## TASK DETAILS
Scan the entries below for the word "Close". Copy out every line in which it occurs.

## DATA SUPPLIED
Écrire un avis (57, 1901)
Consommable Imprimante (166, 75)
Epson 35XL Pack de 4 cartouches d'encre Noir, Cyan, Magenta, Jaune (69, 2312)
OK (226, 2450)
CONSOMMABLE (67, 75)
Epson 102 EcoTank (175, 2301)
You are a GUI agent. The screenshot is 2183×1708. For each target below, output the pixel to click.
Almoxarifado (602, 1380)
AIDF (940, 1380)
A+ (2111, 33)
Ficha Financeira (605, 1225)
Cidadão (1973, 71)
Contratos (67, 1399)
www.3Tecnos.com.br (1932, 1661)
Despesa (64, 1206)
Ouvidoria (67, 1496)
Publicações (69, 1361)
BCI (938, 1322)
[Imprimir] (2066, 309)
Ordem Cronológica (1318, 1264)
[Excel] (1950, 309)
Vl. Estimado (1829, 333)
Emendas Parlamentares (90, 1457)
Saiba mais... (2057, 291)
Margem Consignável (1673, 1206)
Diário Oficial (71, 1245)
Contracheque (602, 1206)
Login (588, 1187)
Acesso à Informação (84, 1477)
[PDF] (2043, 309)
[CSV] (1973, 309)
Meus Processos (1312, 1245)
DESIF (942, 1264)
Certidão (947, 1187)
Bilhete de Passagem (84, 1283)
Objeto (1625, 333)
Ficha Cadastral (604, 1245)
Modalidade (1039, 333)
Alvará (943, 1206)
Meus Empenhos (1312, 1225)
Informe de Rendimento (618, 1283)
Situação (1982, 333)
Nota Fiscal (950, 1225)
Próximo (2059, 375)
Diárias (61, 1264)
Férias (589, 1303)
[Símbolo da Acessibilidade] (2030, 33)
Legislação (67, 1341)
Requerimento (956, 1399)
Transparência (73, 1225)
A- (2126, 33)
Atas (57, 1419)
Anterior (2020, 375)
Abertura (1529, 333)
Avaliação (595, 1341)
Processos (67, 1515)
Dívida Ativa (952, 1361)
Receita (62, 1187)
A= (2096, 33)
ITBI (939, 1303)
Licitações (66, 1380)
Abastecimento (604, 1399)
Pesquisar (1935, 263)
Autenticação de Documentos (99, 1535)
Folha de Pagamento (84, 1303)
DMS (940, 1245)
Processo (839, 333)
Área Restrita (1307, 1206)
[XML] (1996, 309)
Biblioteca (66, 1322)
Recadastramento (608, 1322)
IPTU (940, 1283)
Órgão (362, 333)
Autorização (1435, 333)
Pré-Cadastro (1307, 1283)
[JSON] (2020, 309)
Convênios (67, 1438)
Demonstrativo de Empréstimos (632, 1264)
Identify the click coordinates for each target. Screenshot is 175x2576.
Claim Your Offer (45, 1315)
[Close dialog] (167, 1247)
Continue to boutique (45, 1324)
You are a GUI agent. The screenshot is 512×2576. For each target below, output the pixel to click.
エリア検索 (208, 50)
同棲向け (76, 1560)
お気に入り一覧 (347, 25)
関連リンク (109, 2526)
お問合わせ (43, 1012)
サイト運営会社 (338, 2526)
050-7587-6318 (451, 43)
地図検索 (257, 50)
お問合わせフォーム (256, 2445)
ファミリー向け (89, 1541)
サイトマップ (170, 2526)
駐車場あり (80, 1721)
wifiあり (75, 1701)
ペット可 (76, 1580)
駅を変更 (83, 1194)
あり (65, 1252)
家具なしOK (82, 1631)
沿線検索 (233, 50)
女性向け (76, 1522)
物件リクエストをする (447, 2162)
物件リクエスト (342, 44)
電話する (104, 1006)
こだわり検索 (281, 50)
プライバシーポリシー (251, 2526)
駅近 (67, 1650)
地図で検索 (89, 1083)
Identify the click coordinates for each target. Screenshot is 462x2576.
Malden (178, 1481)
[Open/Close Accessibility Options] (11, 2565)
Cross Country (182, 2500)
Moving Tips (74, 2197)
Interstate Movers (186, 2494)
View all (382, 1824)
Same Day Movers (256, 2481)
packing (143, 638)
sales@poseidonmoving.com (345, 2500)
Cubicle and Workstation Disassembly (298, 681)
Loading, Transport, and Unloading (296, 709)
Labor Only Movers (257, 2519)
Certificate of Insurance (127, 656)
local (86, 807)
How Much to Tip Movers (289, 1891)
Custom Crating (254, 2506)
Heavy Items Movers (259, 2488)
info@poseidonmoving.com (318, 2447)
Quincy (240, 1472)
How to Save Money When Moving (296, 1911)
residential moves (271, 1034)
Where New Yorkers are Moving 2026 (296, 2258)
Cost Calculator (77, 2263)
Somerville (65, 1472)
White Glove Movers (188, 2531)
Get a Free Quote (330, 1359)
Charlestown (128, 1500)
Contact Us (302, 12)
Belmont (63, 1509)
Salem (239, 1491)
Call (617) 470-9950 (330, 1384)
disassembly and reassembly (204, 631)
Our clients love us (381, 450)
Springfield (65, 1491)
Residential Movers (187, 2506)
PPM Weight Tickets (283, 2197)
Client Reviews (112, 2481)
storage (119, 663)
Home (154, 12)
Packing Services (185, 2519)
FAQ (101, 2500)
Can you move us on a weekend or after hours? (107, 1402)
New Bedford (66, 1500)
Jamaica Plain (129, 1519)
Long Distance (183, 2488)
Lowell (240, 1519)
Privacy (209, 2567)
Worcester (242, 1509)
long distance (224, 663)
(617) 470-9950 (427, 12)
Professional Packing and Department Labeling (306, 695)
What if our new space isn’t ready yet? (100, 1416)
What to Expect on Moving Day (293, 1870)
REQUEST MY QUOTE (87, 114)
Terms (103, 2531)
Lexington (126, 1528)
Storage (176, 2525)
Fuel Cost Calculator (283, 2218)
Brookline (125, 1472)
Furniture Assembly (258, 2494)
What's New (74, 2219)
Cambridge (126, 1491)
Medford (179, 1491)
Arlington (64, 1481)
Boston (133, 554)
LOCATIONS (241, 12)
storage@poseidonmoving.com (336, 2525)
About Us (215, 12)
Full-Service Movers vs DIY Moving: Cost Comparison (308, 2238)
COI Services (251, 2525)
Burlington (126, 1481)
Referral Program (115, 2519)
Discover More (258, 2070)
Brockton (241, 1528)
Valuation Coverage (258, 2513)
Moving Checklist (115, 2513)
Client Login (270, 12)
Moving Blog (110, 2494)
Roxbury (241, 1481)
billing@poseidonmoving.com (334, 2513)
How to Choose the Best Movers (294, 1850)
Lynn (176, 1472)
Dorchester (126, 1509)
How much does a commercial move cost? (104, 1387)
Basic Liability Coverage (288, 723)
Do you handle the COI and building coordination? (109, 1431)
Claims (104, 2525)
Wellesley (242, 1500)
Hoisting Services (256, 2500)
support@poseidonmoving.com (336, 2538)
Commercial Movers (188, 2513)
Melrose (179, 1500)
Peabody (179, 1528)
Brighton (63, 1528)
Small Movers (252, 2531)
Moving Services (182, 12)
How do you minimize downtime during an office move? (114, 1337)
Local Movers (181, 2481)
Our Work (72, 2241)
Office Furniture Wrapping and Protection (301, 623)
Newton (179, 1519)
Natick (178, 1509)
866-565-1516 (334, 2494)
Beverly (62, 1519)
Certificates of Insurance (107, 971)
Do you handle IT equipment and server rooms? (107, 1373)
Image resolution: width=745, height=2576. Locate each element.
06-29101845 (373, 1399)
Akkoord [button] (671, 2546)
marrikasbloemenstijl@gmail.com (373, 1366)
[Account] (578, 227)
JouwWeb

## ANSWER BELOW
[Close dialog] (167, 1247)
[Open/Close Accessibility Options] (11, 2565)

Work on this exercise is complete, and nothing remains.